> **Work instruction**
With the pictures omitted, set down exactly the lines from the one that contains "Task: Click the Schedule label text" through the last line of the data.

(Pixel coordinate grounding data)
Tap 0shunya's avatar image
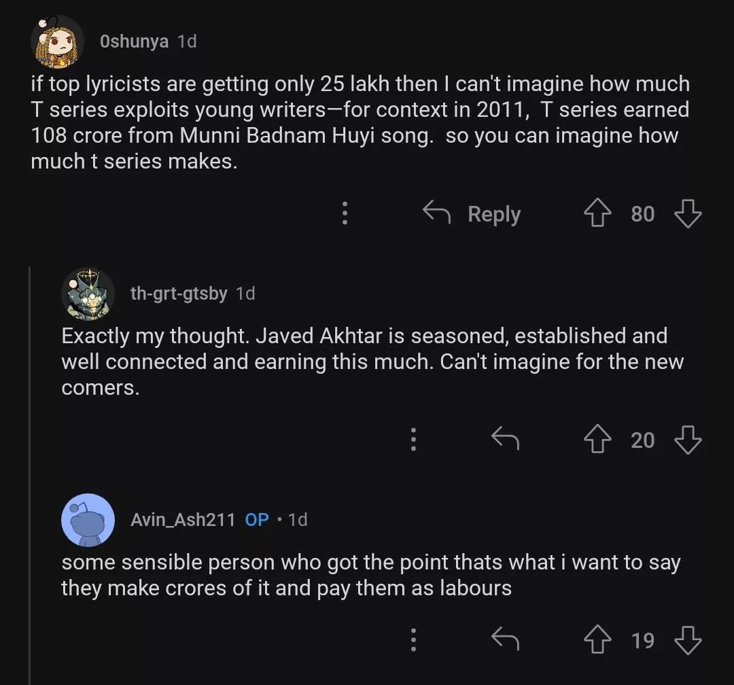This screenshot has width=734, height=685. point(57,41)
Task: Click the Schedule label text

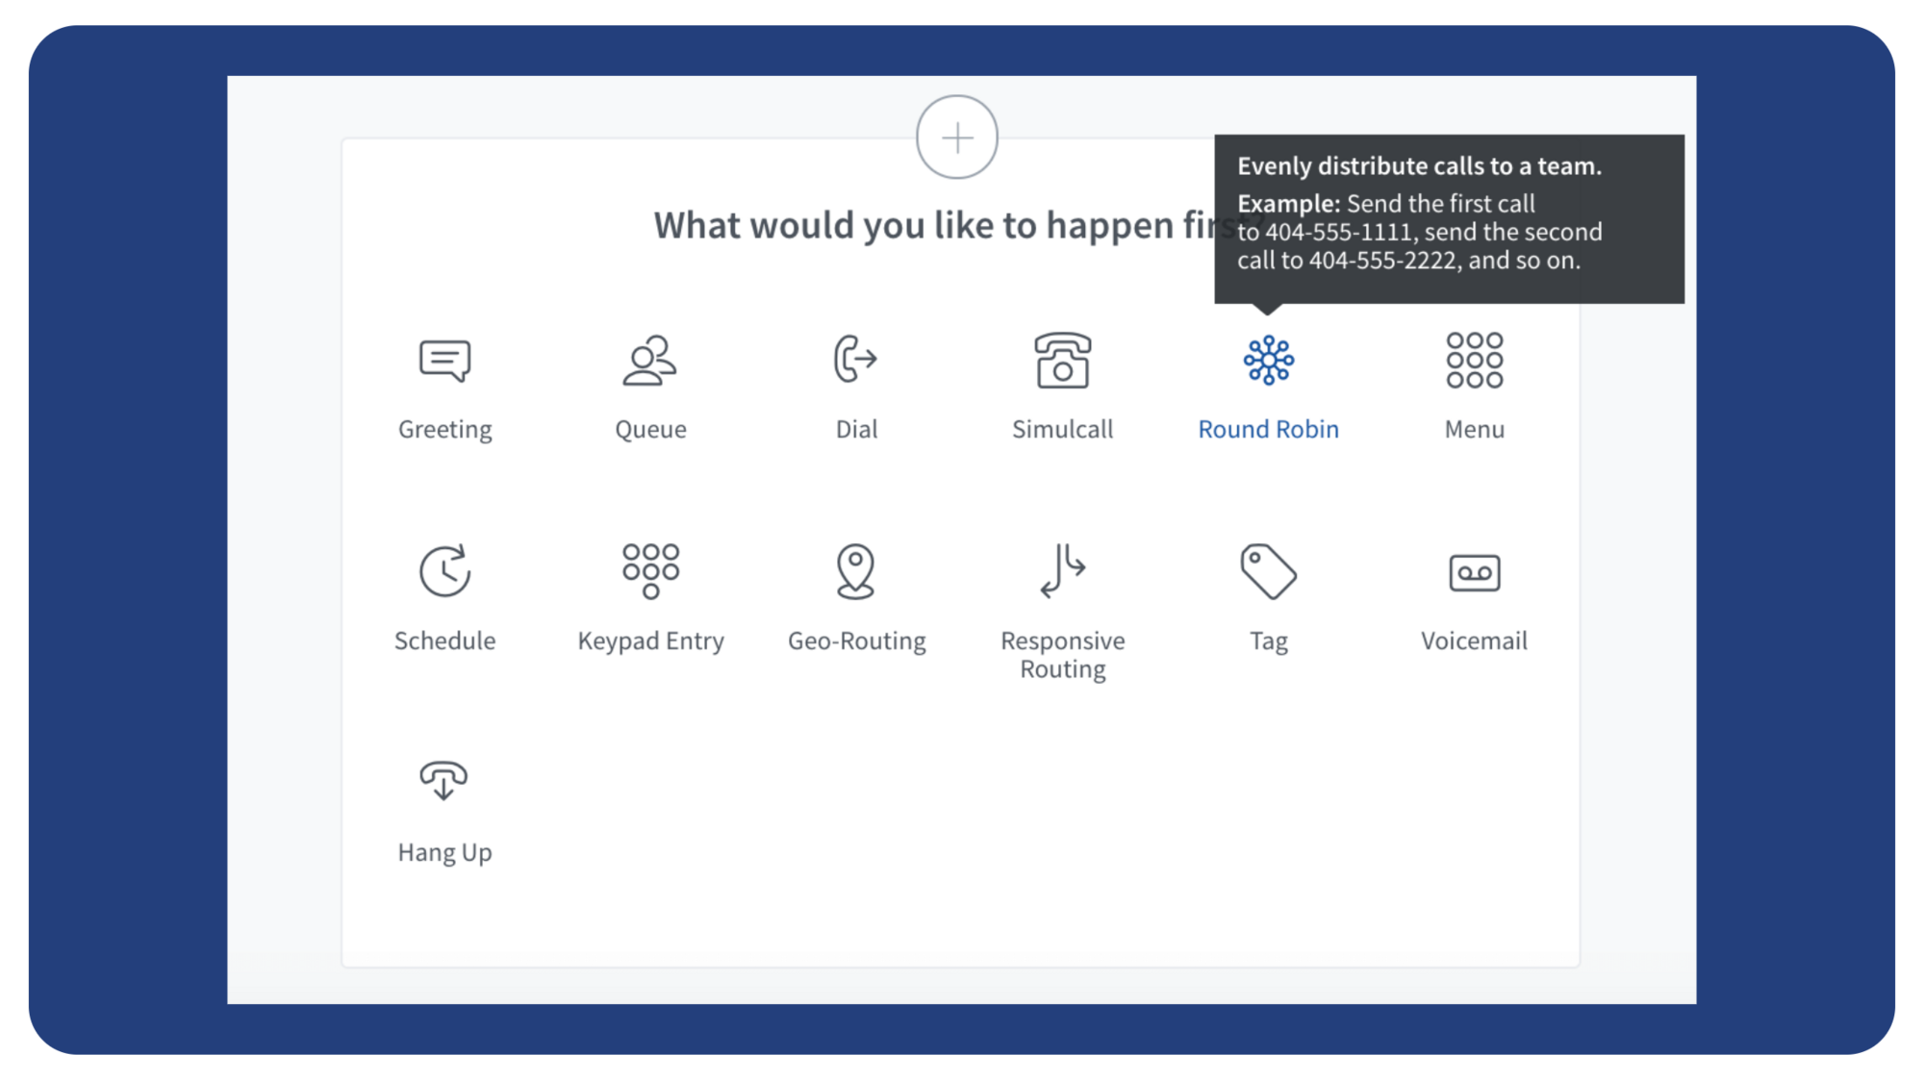Action: (x=445, y=640)
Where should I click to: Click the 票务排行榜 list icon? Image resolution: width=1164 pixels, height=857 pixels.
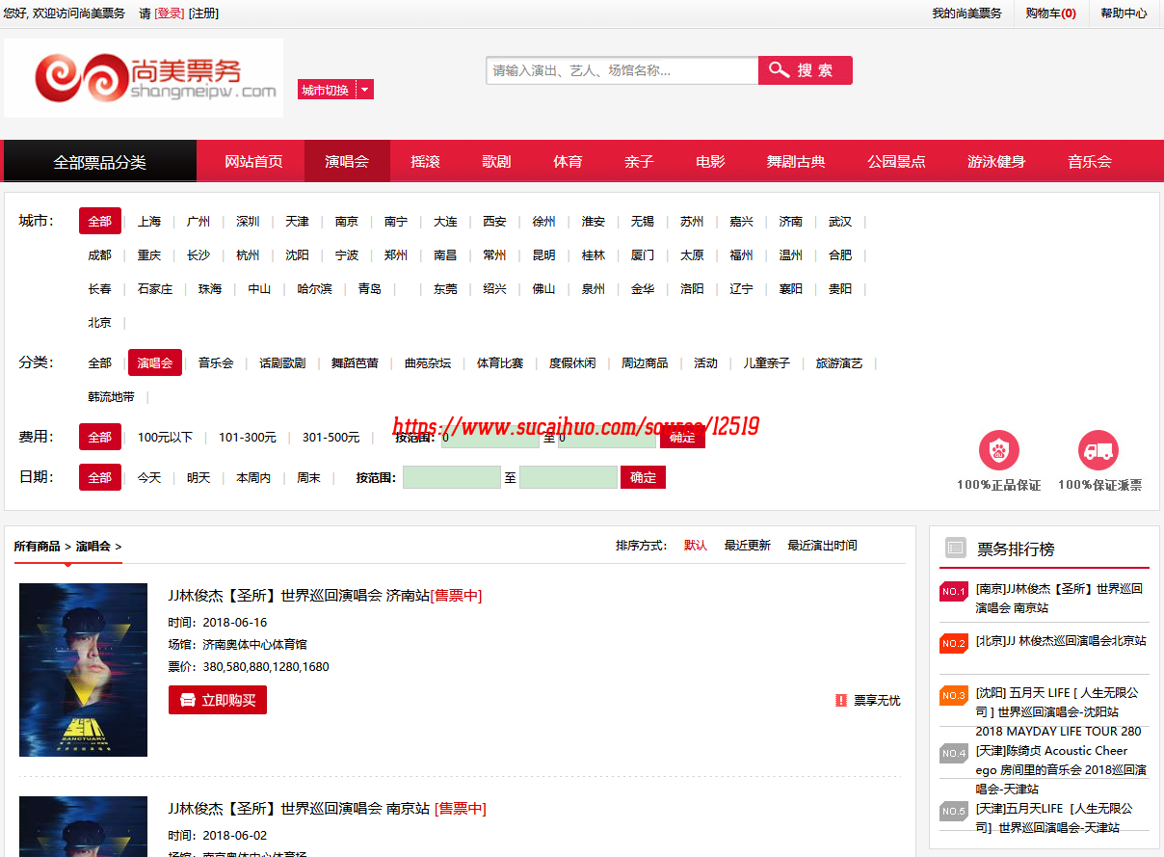pyautogui.click(x=955, y=548)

> **Reply to the exercise**
Task: Click the Schedule label text

Action: (x=445, y=640)
Where should I click to: Click the 票务排行榜 list icon? Image resolution: width=1164 pixels, height=857 pixels.
pyautogui.click(x=955, y=548)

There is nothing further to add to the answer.